Feature List Files¶

Maintain a JSON feature list with per-feature status and acceptance criteria; agents work it sequentially and cannot mark a feature passing until its criteria pass.

The Problem with Agent Self-Report¶

Agents left to self-report progress are optimistic. Anthropic's harness post documents a specific failure mode: "after some features had already been built, a later agent instance would look around, see that progress had been made, and declare the job done." Without an external contract, an agent marks a feature complete on whether the implementation looks plausible — not whether it passes acceptance criteria, so partially implemented work gets labeled done and the error compounds across sessions.

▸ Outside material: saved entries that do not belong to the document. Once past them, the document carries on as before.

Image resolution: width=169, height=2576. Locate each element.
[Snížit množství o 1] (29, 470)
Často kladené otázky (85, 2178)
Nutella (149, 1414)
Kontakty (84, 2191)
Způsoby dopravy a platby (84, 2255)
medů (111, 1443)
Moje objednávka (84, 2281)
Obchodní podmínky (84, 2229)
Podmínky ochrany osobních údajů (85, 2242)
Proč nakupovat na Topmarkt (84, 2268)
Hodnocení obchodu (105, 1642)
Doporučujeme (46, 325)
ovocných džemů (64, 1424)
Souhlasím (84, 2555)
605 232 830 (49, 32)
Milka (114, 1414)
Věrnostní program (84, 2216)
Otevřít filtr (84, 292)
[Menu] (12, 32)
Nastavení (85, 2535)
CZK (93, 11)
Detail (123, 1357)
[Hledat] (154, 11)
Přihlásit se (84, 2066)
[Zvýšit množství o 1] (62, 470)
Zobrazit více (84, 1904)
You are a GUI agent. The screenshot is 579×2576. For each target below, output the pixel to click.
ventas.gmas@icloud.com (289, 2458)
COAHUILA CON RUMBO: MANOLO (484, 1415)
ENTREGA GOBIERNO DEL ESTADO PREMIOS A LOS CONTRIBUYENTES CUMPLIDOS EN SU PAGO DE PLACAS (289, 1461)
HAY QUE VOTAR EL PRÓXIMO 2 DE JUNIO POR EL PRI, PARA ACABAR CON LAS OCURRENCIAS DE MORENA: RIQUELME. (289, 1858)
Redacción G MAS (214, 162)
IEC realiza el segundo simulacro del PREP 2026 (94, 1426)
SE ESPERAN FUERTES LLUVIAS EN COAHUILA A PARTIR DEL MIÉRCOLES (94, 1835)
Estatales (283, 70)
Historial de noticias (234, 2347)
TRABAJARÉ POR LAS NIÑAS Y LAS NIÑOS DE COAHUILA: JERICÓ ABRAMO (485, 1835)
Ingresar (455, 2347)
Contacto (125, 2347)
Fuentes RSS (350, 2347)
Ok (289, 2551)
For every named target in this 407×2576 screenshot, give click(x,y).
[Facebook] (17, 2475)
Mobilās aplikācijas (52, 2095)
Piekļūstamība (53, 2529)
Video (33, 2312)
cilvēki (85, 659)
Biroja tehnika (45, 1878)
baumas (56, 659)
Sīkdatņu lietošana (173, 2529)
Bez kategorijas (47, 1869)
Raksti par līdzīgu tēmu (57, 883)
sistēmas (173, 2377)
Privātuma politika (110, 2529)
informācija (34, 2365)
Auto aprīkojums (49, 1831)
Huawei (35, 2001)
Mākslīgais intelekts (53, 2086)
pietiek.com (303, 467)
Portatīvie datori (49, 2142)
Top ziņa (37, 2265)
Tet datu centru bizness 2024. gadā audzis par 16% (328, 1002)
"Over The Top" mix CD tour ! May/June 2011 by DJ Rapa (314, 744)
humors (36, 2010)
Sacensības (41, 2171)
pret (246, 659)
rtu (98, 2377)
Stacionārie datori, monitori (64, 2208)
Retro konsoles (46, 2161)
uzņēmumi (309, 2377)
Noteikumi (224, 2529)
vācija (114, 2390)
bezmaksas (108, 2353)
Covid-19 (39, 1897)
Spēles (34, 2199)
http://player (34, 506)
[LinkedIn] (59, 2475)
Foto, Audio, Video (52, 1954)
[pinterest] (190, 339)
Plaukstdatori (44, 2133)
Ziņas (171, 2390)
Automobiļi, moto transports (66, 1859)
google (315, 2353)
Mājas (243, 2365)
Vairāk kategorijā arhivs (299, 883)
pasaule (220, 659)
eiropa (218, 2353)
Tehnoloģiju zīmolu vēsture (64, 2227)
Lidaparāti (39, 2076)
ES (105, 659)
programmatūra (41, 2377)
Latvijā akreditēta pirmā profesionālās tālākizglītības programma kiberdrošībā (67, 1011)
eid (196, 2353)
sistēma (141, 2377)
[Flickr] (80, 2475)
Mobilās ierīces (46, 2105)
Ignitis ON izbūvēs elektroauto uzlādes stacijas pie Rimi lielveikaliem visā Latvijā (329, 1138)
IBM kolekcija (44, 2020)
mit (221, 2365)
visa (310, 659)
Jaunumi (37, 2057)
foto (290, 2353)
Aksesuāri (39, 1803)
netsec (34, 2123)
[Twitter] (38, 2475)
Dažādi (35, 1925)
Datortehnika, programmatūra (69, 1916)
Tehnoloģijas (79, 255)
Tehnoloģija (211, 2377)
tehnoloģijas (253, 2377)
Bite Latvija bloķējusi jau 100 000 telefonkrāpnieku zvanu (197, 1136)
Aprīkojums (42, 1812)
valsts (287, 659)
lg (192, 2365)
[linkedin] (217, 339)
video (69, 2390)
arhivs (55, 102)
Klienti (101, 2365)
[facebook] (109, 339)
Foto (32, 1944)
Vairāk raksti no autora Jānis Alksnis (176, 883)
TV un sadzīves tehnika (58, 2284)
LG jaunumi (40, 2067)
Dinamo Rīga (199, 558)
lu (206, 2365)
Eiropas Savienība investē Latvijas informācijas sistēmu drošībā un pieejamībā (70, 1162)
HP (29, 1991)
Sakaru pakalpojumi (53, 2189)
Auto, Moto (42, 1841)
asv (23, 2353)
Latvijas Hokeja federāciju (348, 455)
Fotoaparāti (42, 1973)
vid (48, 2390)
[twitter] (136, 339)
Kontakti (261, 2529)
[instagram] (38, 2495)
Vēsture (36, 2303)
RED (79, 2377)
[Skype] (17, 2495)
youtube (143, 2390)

A machine-readable feature list with explicit pass/fail status replaces self-report with a verifiable contract — the foundation of reliable long-running agent work.

Structure¶

Each feature entry includes:

{
  "id": "feature-42",
  "description": "User can reset password via email link",
  "status": "failing",
  "acceptance_criteria": [
    "POST /auth/reset-request returns 200 with valid email",
    "Reset link expires after 1 hour",
    "Password changed successfully via link"
  ]
}

All features start with status: "failing". The agent cannot change status to passing unless the acceptance criteria are met.

Agent Contract¶

The system prompt makes the feature list the system of record. This aligns with LangChain's harness engineering findings: "the more that agents know about their environment, constraints, and evaluation criteria, the better they can autonomously self-direct their work."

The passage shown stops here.